2.  It uses a really chintzy 'aeromatic' filling mechanism - essentially, a clear plastic sac that is squeezed by a really flimsy metal bar.  To fill the pen, you squeeze the bar, and then slowly release it.  In theory, squeezing the sac creates suction that draws ink into the sac.  In practice, it actually doesn't happen every time, and when it does happen, the amount of ink that is drawn into the sac is limited, so it is necessary to refill the pen frequently.  
3.  The metal cap is a friction fit that slides over the section.  It's reasonably attractive, but I don't think it would be practical to try to recycle the section and filling mechanism in a shop-made pen.
4.  The Chinese Hero pens aren't very rugged.  The first one I owned (I bought it in a gift shop in the Pearl of the Orient tower in Shanghai) literally broke in half - the plastic section cracked just above where it threaded into the barrel.


----------



## Silver (Jan 6, 2016)

chartle said:


> I have four different ones coming from banggood. I ordered them right after Xmas so I don't expect them until starting next week. No pen was over $3.00.
> 
> I'll have my pen nerd son try them out before I hack into them.
> 
> ...



I brought 10 from the same supplier, they are the Baoer ones. Look and feel reasonable quality and a shame to rip them apart. 

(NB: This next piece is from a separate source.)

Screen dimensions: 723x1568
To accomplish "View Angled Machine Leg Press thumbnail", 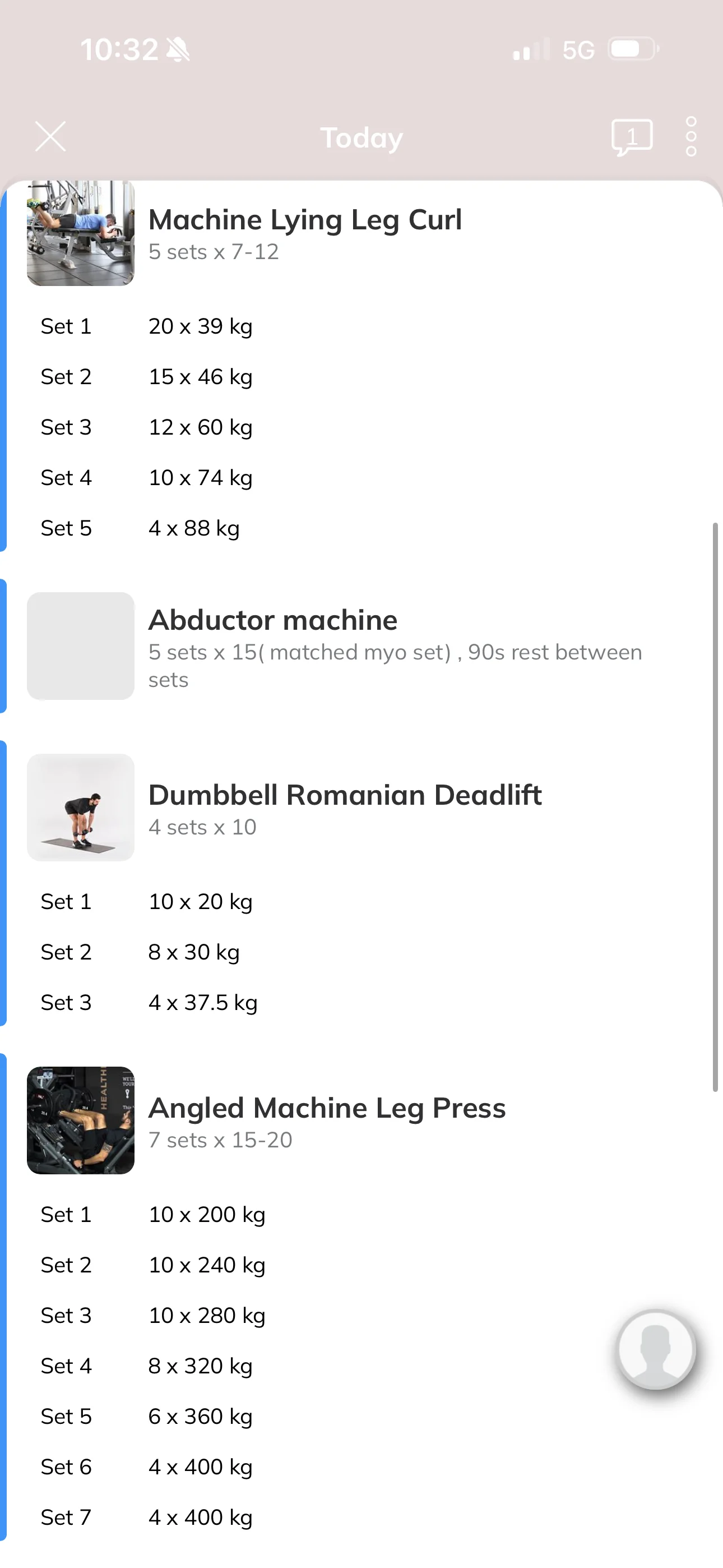I will (80, 1120).
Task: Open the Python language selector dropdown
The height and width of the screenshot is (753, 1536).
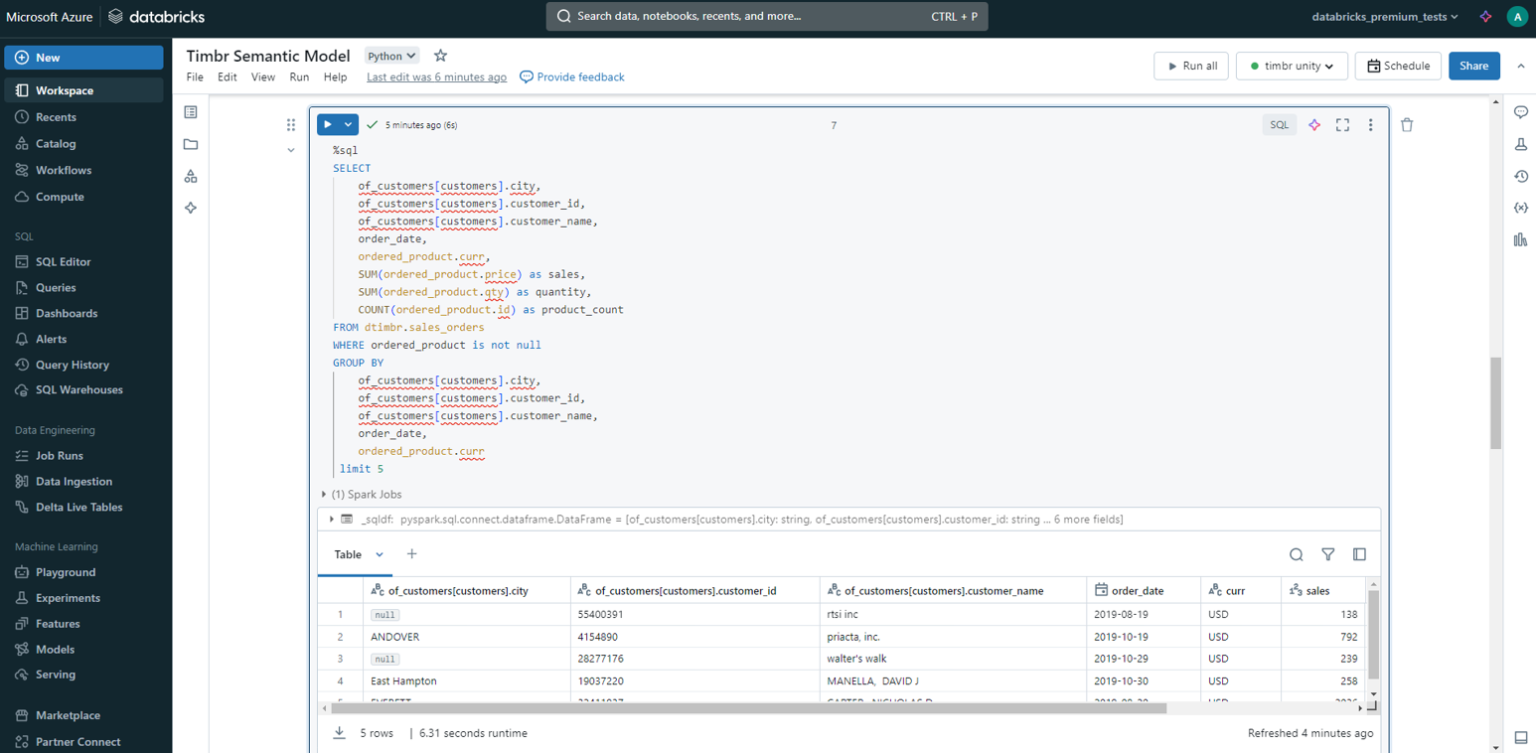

Did it on one but with limited success, and once I had done it I thought all I'm doing is using even cheaper parts than is already on the market in kit form and it would only be a copy with my finishing. 

So my grandson is using them now at school. Cheap enough to learn with and replace.

Personally I wouldn't do it.


----------



## chartle (Jan 6, 2016)

Silver said:


> Did it on one but with limited success, and once I had done it I thought all I'm doing is using even cheaper parts than is already on the market in kit form and it would only be a copy with my finishing.



I'm getting them for the fine hooded nib. I've never seen a kit that uses a nib smaller than a #5.


----------



## chartle (Jan 8, 2016)

So far I have three of the pens I ordered a Hero 70, 448 and 9075.

The 70 and 448 have metal sections and bodies, the 9075 is all plastic and wouldn't expect it to last. It also has a "comfort" triangular grip that just not right.

The 70 has a weird double feed, an ink sac and is a tad awkward, not sure exactly how to place it on the paper since it doesn't have a normal nib.

The 448 has a slide, not twist, ink converter and writes as nice as the Cross refill in my EDC slimline.

They all appear to have internal plastic caps inside the cap.


----------